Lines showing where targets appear
- - -

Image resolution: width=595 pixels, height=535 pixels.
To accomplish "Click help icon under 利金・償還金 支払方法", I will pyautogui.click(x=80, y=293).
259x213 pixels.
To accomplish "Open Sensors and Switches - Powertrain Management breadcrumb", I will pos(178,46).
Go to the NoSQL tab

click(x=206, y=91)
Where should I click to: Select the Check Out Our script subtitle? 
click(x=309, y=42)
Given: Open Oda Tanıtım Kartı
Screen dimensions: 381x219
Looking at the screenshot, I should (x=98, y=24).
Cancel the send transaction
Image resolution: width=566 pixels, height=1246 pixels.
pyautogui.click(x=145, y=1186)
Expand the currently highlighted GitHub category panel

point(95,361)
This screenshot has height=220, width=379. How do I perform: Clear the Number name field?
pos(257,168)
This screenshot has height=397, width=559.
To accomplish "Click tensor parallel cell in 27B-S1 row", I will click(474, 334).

- - -

* _TASK OBJECTIVE_
Rewrite all of the lines above, replacing "To accomplish" with "To complete" and leaving everything else the same.

* _SOLUTION FOR THIS PROBLEM_
Image resolution: width=595 pixels, height=535 pixels.
To complete "Click help icon under 利金・償還金 支払方法", I will pyautogui.click(x=80, y=293).
259x213 pixels.
To complete "Open Sensors and Switches - Powertrain Management breadcrumb", I will pos(178,46).
Go to the NoSQL tab

click(x=206, y=91)
Where should I click to: Select the Check Out Our script subtitle? 
click(x=309, y=42)
Given: Open Oda Tanıtım Kartı
Screen dimensions: 381x219
Looking at the screenshot, I should (x=98, y=24).
Cancel the send transaction
Image resolution: width=566 pixels, height=1246 pixels.
pyautogui.click(x=145, y=1186)
Expand the currently highlighted GitHub category panel

point(95,361)
This screenshot has height=220, width=379. How do I perform: Clear the Number name field?
pos(257,168)
This screenshot has height=397, width=559.
To complete "Click tensor parallel cell in 27B-S1 row", I will click(474, 334).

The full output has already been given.